TreeData is a light-weight wrapper around AnnData which adds two additional attributes, obst and vart, to store trees for observations and variables. A TreeData object can be used just like an AnnData object and stores a data matrix X together with annotations of observations obs (obsm, obsp, obst), variables var (varm, varp, vart), and unstructured annotations uns.

Parameters:
  • X (ndarray | spmatrix | sparray | DataFrame | None (default: None)) – A #observations × #variables data matrix. A view of the data is used if the data type matches, otherwise, a copy is made.

  • obs (DataFrame | Mapping[str, Iterable[Any]] | None (default: None)) – Key-indexed one-dimensional observations annotation of length #observations.

  • var (DataFrame | Mapping[str, Iterable[Any]] | None (default: None)) – Key-indexed one-dimensional variables annotation of length #variables.

  • uns (Mapping[str, Any] | None (default: None)) – Key-indexed unstructured annotation.

  • obsm (ndarray | Mapping[str, Sequence[Any]] | None (default: None)) – Key-indexed multi-dimensional observations annotation of length #observations. If passing a ndarray, it needs to have a structured datatype.

  • obst (Mapping[str, DiGraph] | None (default: None)) – Key-indexed DiGraph trees leaf nodes in the observations axis.

  • varm (ndarray | Mapping[str, Sequence[Any]] | None (default: None)) – Key-indexed multi-dimensional variables annotation of length #variables.
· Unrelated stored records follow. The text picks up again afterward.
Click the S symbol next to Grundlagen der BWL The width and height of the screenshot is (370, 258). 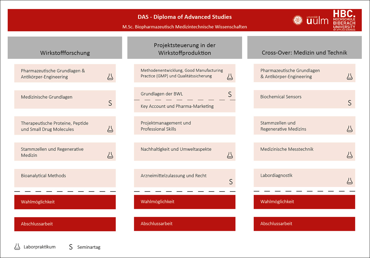(x=230, y=94)
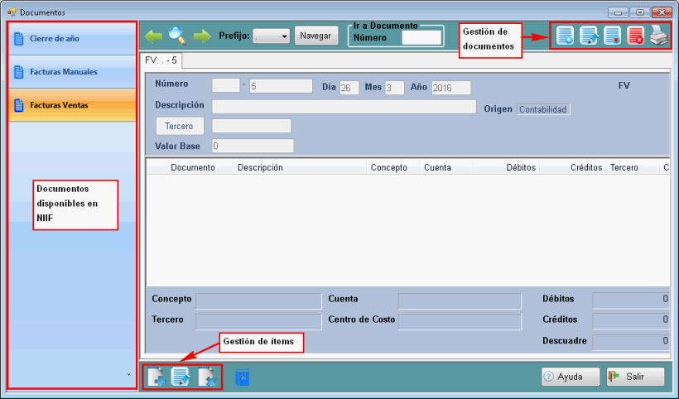Screen dimensions: 679x399
Task: Click the delete item icon
Action: [206, 377]
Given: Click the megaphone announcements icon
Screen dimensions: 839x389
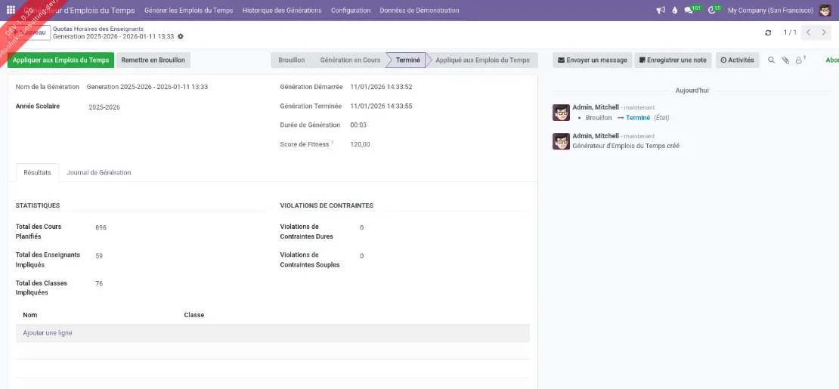Looking at the screenshot, I should click(661, 11).
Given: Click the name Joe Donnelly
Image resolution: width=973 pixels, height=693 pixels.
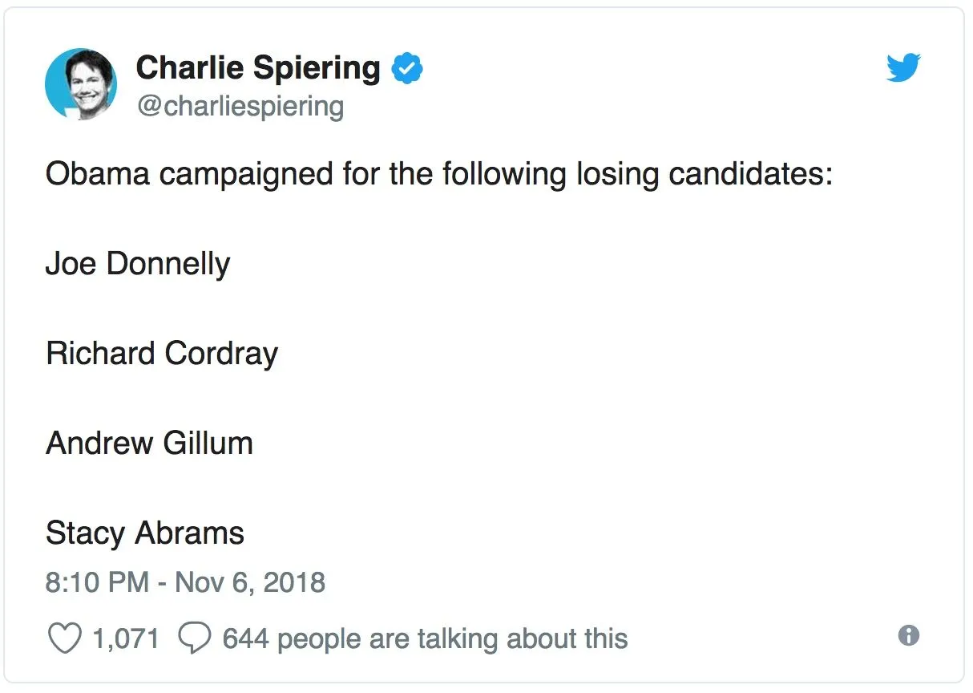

If passing a ndarray, it needs to have a structured datatype.

  • vart (Mapping[str, DiGraph] | None (default: None)) – Key-indexed DiGraph trees leaf nodes in the variables axis.
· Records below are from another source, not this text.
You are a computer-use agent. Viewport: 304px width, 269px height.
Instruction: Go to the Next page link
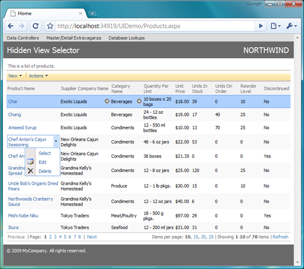tap(92, 237)
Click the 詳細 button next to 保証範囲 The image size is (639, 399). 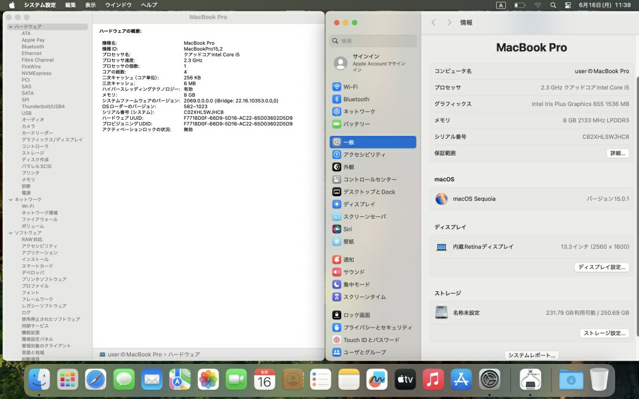point(617,153)
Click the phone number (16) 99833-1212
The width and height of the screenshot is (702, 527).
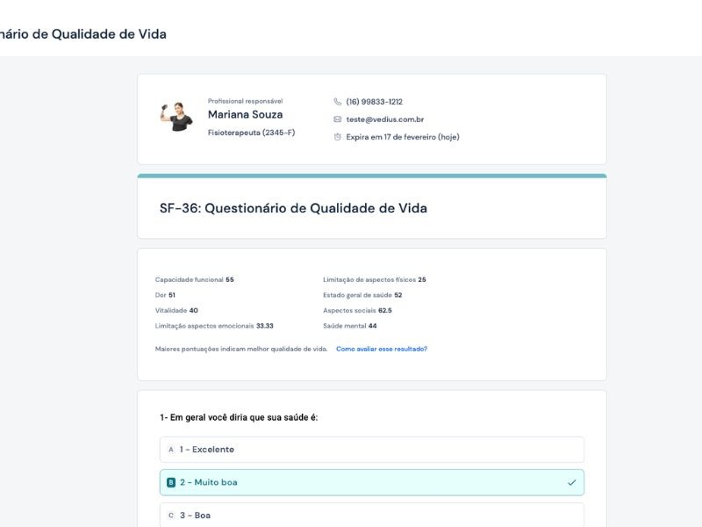(375, 102)
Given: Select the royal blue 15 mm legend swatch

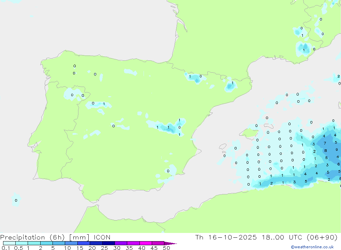Looking at the screenshot, I should coord(84,243).
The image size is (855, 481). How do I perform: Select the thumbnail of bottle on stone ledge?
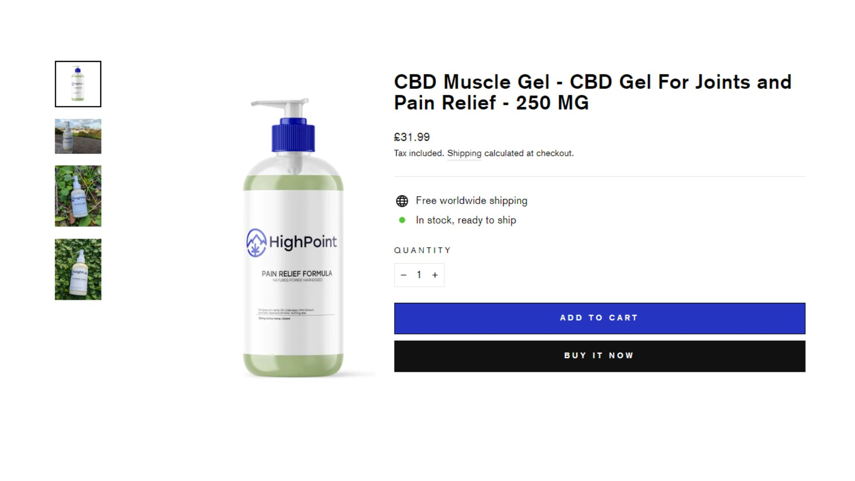[78, 136]
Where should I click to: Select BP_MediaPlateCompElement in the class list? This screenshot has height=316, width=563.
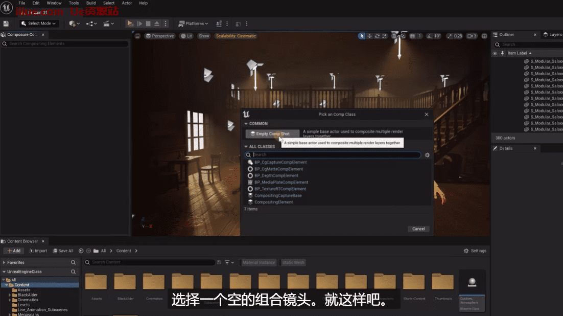pos(281,182)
  • layers (Mapping[str, ndarray | spmatrix | sparray] | None (default: None)) – Key-indexed multi-dimensional arrays aligned to dimensions of X.

  • dtype (dtype | type | str | None (default: None)) –

    Deprecated since version The: dtype argument is deprecated and will be removed in a future version.
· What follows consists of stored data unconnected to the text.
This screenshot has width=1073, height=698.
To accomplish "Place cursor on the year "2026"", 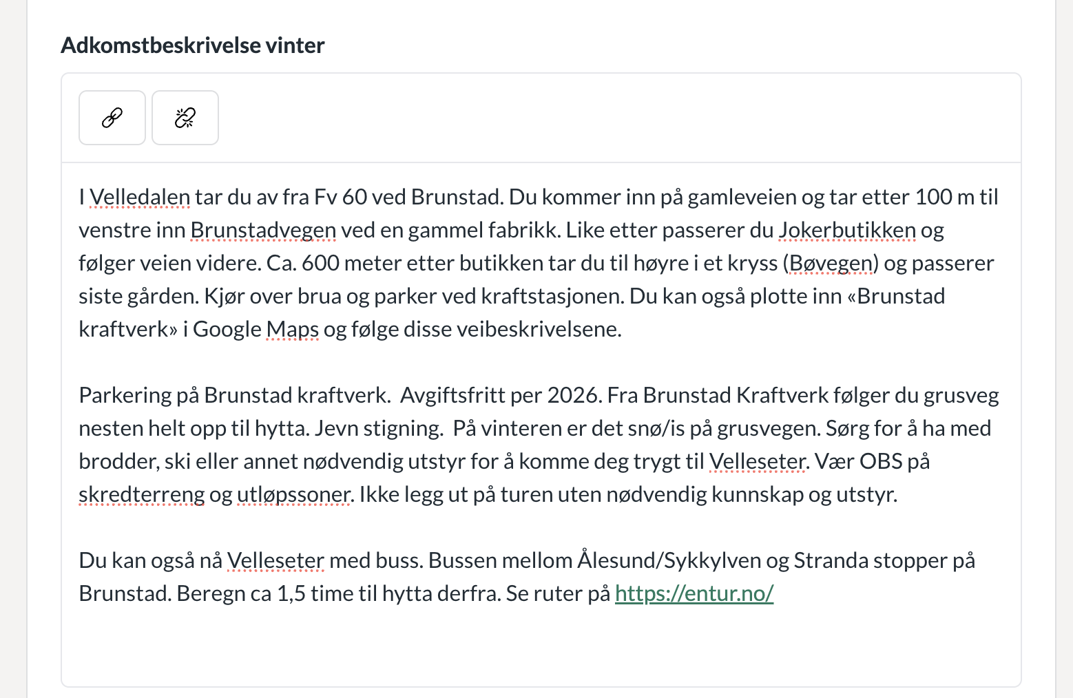I will click(x=571, y=396).
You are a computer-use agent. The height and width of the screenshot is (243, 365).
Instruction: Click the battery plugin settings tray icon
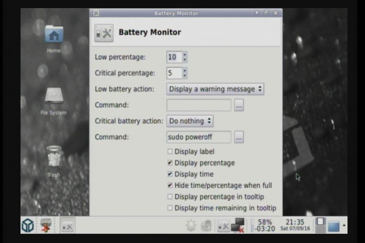[x=223, y=226]
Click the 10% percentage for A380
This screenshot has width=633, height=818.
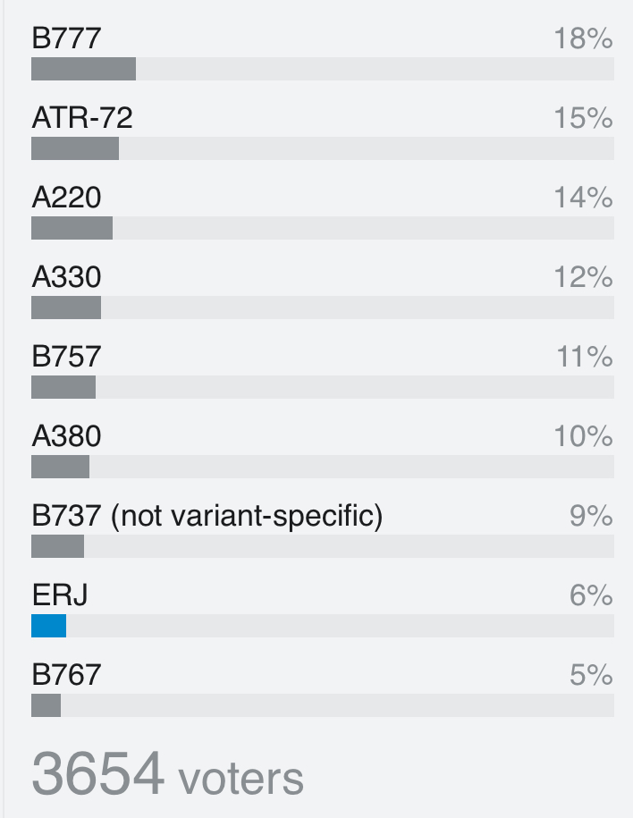pyautogui.click(x=584, y=436)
  • shape (tuple[int, int] | None (default: None)) – Shape tuple (#observations, #variables). Can only be provided if X is None.

  • filename (PathLike | None (default: None)) – Name of backing file. See h5py.File.

  • filemode (Optional[Literal['r', 'r+']] (default: None)) – Open mode of backing file. See h5py.File.

  • asview (bool (default: False)) – Initialize as view. X has to be an TreeData object.

  • label (str | None (default: 'tree')) – Columns in .obs and .var to place tree key in. Default is “tree”. If it’s None, no column is added.

  • alignment (Literal['leaves', 'nodes', 'subset'] (default: 'leaves')) –

    Alignment between trees and observations/variables. One of the following:

    • leaves: All leaf names are present in the observation/variable names.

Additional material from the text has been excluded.